I haven't said anything about Gorsuch's arguments for why a stricter standard for delegations is needed. Gorsuch's arguments are based on questionable normative and empirical judgments, all attributed to the Framers of the Constitution with no specific evidence. And Gorsuch is driven to argue that Congress is the superior branch because it is less responsive to majority will and more deliberative than administrative agencies. It's far from clear that either assertion is true, or that we should applaud the ability of special interests and other factions to block legislation. (Both grounds would suggest that all the policy decisions should be made by federal courts, which are even less democratic and more deliberative, rather than the other two branches of government. But never mind that.)
Moreover, if Gorsuch favors the delegation doctrine as a protection for liberty, as he argues, it is inexplicable that he is most willing to dispense with constitutional restraints in the national security areas where the executive branch is most dangerous to liberty. In any event, he seems to have forgotten that the Constitution's primary aim was to create an effective national government; if the Framers had meant to hobble effective action, they could simply have left the Articles of Confederation in effect. Gorsuch argues that Congress could make all the relevant policy decisions itself, but this is hard to take seriously given that there would probably have to be hundreds of those decisions every year on a huge range of topics.

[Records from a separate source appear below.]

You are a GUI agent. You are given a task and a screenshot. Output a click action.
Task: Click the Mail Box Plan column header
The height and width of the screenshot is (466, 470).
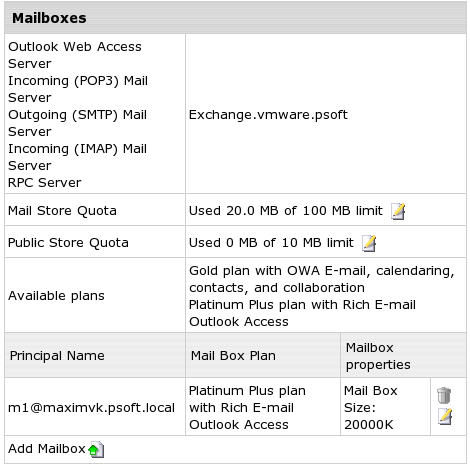click(233, 356)
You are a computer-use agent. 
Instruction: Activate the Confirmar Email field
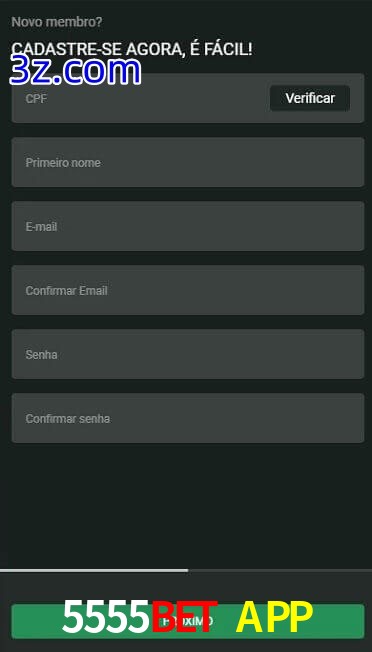point(188,290)
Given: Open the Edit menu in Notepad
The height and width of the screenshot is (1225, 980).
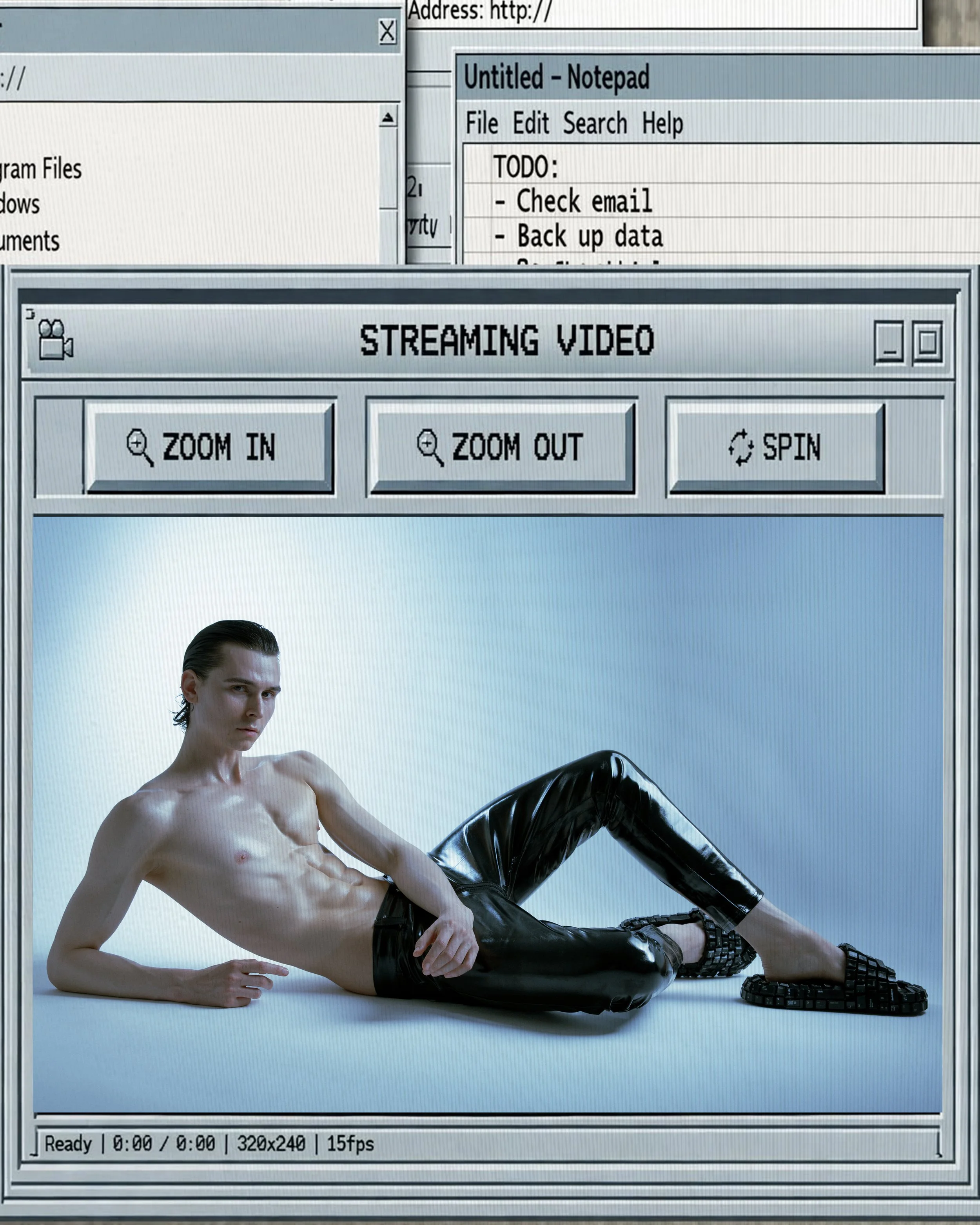Looking at the screenshot, I should pyautogui.click(x=531, y=123).
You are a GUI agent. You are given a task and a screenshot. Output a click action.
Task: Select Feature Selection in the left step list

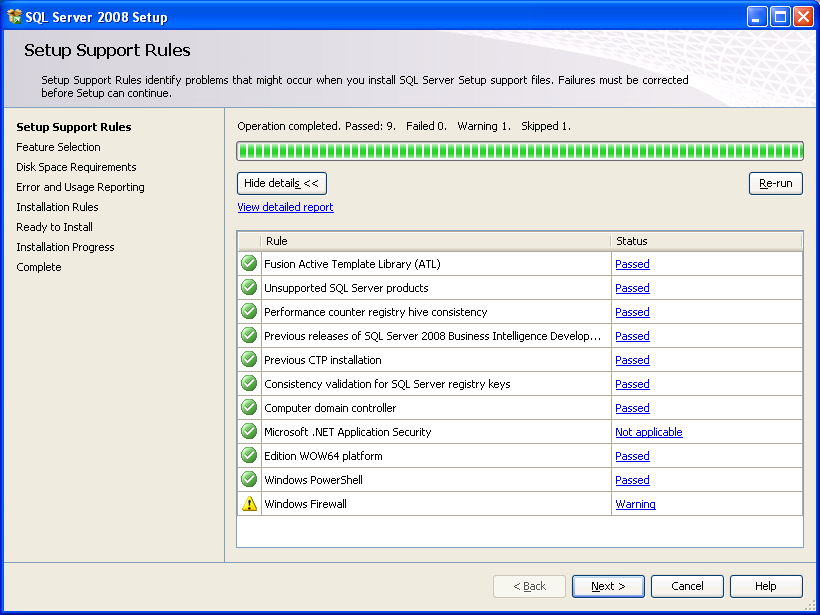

Gorsuch's opinion is vague and poorly supported. But even if his test is adopted, it will only be a body blow to the regulatory state if there are five Justices willing to wield it indiscriminately. If that is so, no constitutional doctrine can save us. But if the Gorsuch test is applied reasonably, it would probably matter in only a few limited cases, even if it does eventually get five votes.
It's not at all clear that Gorsuch has five votes for a bludgeon-like use of his approach. Roberts joined his opinion, but just yesterday went along with a compromise opinion by Justice Kagan preserving deference to agencies in the Kisor case. Justice Alito seems sympathetic to Gorsuch's desire to reconsider delegation doctrine, but might or might not agree with his specific test. And Kavanaugh, in his lower court decisions, gave no hint that he desired to smash the administrative state.
Gorsuch's opinion shows an unsettling degree of unrest regarding the current state of American government. But that's a long way from a successful campaign to set back the clock a century or more.